At its core, investors are buying two things: deployable cash and exposure to a compounding investment engine. “It’s like owning a royalty on compounding,” he said.
That engine is deliberately lean. The firm operates with a small team relative to its scale, which Ackman views not as fragility but resilience. Because assets sit in permanent capital structures, they are not subject to the typical hedge fund risk of investor withdrawals triggered by personnel changes.
“If something happened to me, the assets stay, the team stays,” he said. “The structure remains intact.”
Succession, in that sense, is embedded in design rather than dependency.
The discussion then turned to Universal Music Group, one of Ackman’s most closely watched initiatives.
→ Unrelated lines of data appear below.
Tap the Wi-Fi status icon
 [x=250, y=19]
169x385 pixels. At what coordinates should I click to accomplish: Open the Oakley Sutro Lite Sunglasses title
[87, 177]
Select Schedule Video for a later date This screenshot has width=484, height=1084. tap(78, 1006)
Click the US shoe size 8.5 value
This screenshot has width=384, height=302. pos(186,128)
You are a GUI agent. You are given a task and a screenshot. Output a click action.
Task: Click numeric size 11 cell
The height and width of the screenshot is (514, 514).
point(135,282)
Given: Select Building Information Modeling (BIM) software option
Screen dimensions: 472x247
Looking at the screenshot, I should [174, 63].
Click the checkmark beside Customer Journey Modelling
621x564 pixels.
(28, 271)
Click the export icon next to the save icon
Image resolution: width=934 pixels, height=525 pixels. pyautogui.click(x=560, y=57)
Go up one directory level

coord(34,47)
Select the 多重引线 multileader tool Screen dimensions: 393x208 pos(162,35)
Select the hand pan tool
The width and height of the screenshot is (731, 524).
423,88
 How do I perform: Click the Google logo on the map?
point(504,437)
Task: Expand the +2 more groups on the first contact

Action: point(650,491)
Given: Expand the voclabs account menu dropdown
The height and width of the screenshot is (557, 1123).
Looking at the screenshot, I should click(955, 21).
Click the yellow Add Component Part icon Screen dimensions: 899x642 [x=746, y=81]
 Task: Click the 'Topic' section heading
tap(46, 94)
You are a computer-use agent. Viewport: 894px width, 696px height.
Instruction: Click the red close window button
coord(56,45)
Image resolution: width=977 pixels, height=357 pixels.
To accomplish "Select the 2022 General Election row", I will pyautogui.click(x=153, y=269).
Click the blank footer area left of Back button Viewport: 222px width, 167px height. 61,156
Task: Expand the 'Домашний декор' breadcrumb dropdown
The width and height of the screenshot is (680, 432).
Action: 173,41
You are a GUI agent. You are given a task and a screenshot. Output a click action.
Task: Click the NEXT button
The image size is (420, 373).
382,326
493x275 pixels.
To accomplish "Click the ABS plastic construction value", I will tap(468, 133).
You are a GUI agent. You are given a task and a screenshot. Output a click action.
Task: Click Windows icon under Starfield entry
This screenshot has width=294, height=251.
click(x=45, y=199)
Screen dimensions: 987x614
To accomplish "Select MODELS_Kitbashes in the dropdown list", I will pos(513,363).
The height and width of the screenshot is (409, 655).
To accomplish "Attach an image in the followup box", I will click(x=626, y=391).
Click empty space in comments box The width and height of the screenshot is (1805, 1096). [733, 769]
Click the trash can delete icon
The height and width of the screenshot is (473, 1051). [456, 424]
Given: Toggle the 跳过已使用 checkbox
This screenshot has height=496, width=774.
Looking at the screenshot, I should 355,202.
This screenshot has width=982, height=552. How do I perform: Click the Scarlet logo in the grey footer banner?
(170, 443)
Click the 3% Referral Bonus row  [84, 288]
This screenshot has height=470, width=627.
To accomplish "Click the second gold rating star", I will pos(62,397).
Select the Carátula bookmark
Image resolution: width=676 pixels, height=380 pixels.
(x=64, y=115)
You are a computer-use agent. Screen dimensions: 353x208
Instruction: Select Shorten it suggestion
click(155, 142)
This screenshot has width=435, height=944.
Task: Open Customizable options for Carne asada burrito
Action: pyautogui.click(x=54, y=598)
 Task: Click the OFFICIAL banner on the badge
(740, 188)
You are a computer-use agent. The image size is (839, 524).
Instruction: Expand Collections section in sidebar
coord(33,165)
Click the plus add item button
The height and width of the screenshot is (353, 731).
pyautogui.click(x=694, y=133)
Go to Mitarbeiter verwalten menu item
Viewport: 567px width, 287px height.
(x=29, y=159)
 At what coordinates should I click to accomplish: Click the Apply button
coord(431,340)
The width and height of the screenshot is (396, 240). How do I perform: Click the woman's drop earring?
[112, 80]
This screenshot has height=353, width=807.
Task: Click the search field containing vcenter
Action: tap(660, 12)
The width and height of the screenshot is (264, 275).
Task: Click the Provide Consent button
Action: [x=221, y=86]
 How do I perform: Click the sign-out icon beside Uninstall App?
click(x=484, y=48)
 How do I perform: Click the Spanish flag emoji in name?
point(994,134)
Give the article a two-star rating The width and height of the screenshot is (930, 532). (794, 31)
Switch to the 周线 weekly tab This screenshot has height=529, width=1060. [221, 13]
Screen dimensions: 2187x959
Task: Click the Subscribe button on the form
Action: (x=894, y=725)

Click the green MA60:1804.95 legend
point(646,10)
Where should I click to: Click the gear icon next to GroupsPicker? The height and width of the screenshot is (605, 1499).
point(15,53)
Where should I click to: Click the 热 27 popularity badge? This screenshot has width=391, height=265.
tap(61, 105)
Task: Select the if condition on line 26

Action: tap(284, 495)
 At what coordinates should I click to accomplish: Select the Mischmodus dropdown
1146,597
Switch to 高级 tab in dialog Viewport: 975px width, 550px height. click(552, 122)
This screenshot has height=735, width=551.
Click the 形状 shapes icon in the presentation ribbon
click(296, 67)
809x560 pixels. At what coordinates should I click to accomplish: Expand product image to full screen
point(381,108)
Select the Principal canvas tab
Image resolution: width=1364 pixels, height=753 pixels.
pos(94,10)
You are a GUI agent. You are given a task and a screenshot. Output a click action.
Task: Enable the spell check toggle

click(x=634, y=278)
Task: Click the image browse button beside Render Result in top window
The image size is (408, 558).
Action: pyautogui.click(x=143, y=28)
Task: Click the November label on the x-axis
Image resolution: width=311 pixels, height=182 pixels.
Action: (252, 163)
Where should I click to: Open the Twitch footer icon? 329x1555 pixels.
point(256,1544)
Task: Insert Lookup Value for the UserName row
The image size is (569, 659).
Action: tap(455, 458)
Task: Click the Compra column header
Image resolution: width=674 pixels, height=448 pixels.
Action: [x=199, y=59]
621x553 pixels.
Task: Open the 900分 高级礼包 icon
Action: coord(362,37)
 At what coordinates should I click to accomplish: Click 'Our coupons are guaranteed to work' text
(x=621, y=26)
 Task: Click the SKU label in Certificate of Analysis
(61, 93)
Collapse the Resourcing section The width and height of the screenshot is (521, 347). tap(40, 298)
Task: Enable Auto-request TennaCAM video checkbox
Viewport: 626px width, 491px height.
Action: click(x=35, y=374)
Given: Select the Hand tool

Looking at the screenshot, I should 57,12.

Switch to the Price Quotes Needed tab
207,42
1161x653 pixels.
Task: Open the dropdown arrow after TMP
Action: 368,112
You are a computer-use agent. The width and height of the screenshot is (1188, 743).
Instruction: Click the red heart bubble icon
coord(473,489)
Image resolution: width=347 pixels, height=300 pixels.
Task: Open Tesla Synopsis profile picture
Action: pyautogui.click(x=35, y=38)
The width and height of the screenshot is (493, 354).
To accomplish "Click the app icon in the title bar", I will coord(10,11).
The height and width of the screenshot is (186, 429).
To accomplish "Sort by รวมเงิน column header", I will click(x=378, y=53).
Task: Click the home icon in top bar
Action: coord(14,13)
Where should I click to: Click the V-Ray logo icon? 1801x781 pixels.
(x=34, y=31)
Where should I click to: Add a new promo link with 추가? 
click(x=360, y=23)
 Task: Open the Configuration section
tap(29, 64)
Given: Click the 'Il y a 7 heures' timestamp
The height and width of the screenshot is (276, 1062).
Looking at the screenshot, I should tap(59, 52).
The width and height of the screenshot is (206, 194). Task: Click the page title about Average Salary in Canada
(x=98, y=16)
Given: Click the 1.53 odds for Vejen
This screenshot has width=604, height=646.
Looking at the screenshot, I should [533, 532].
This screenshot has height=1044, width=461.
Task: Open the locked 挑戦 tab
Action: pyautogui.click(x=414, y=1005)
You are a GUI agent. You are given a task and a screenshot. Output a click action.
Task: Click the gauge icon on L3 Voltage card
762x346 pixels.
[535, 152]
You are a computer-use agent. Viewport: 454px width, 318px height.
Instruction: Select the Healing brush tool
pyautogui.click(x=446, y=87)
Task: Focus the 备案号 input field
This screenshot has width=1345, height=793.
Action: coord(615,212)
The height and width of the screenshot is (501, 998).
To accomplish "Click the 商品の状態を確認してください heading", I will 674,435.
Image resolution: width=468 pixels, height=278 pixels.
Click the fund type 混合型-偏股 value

He described the company as operationally strong but structurally misaligned with public markets, arguing it has not fully transitioned from private-style governance to public-company discipline.
His proposal includes a U.S. listing, improved capital allocation, monetisation of non-core assets like Spotify holdings, and governance changes aimed at restoring investor confidence. “It needs to graduate into a proper public company,” he said.
He also addressed the rise of prediction and betting markets, calling them a mixed development. While they improve price discovery and information flow, he warned of increasing “casino-ification,” especially among younger participants exposed to speculative platforms. Still, he stopped short of a full critique, framing it as a structural shift markets will need to adapt to.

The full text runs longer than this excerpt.